Concluido su breve discurso, Rodríguez Salazar regresó a su sitio en el presidium que compartía con Eduardo Soto Mayor, director de Relaciones Laborales, Thomas Karig, director de Relaciones Corporativas y Estrategia, Raymundo Gómez Álvarez, presidente de la Fundación Comunitaria de Puebla, y Carlos Ricardo Escobar, el recién estrenado vicepresidente de Recursos Humanos, pero ya no fue lo mismo.

La charla que minutos antes habían entablado Ricardo Escobar y Salazar Rodríguez, como preludio a las tantas otras que sostendrán de ahora en adelante, ya no se continuó.

Para salvar el día el maestro de ceremonias recordó la importancia de eventos como ese en donde se “premia” el trabajo de organizaciones no gubernamentales. El mismo argumento sobre el que insistió el nuevo vicepresidente de Recursos Humanos cuando fue entrevistado al finalizar el evento y evadió cualquier pregunta sobre las metas que habrá de cumplir en su nuevo encargo.

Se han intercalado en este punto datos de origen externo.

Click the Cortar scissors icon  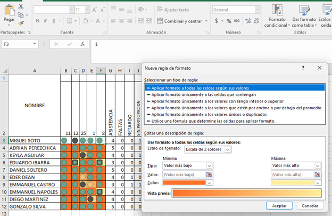(20, 7)
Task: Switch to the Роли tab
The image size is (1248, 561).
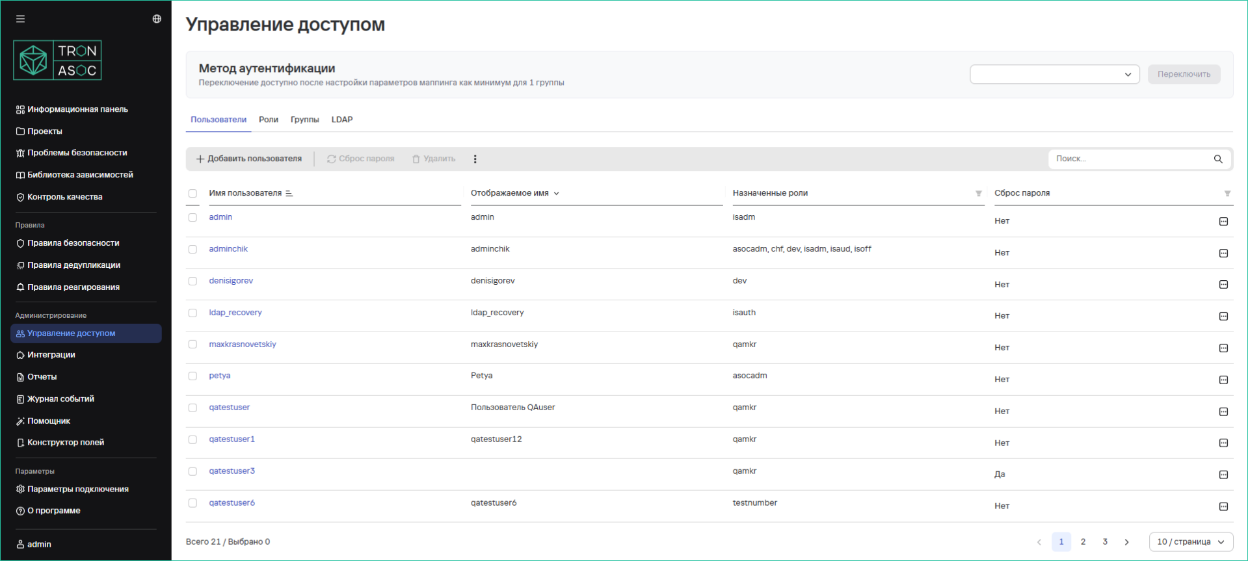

Pero el frío del lugar ya no se lo llevó nadie. Ni los sentidos agradecimientos de los y las dirigentes y representantes de las 21 organizaciones que este año fueron aprobadas para recibir entre 70 mil y 150 mil pesos para proyectos diversos, todos relacionados con la atención a menores, ni la breve convivencia que se intentó después y para lo cual se ofrecieron bocadillos, ni las sonrisas con las que el recién desempacado de Argentina –Carlos Ricardo– evadió las preguntas de los reporteros.

Para Rodríguez Salazar, abordado y cercado por las grabadoras al concluir el evento, no hay duda: “El altruismo empieza en casa”.

“A veces nos cuesta mucho trabajo convencer a la empresa del esfuerzo que realizamos los trabajadores. Si es cierto es un contrato importante el que tenemos, pero también  es importante los resultados que logramos”

“Se tiene que compartir con los trabajadores para que en conjunto compartamos para afuera, eso incluye buenas revisiones y prestaciones laborales”, respondió para que no quedará duda “de lo que se estaba hablando”.